HomeDocumentation > Configuring and administering > Configuring and administering the Apache Geronimo Server > Configuring the Web Container > Configuring session manager of Tomcat

DoS(Denial of Services) is one of the most common attacking method, which issues lots of request and exhaust free memory of the application server. The server will crash down due to out of memory problem eventually.In Geronimo, you can swap inactive sessions to a file or just forget them. You can keep a certain number of sessions in main memory configurable via System configuration as followed.

Configuring session manager

The Manager element represents the session manager that is used to create and maintain HTTP sessions in Tomcat.
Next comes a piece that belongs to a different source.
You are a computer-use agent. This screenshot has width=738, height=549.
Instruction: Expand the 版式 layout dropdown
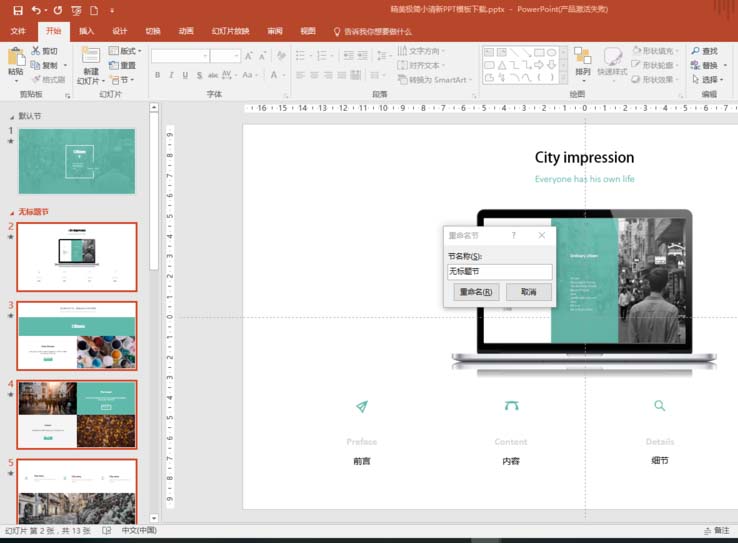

Geronimo supports both implementations of Manager by providing a ManagerGBean for:

  • org.apache.catalina.session.StandardManager
  • org.apache.catalina.session.PersistentManager

Refer to Tomcat document for more information about those two implementations and relevant attributes.

You can customize the session management behavior per web app context in your deployment plan as followed:

Usage of StandardManger in geornimo-web.xml
...
<manager>TomcatManager</manager>
<gbean name="TomcatManager" class="org.apache.geronimo.tomcat.ManagerGBean">
<attribute name="className">org.apache.catalina.session.StandardManager</attribute>
<attribute name="initParams">maxActiveSessions=10
</attribute>
</gbean>
...
Usage of PersistentManger in geornimo-web.xml
...
<manager>TomcatManager</manager>
<gbean name="TomcatManager" class="org.apache.geronimo.tomcat.ManagerGBean">
<attribute name="className">org.apache.catalina.session.PersistentManager</attribute>
<attribute name="initParams">maxActiveSessions=10
                             maxIdleBackup=10
                             maxIdleSwap=11
                             minIdleSwap=5
                             store.className=org.apache.catalina.session.FileStore
                             store.checkInterval=10
                             store.directory=d:/testFolder/session
</attribute>
</gbean>
...

Note that for PersistentManager, you can use different strategies for session store by specifying store.className to org.apache.catalina.session.FileStore for file based store or org.apache.catalina.session.JDBCStore for JDBC based store. Refer to Persistence Manager implementations for all the attributes you can configure for each store strategy.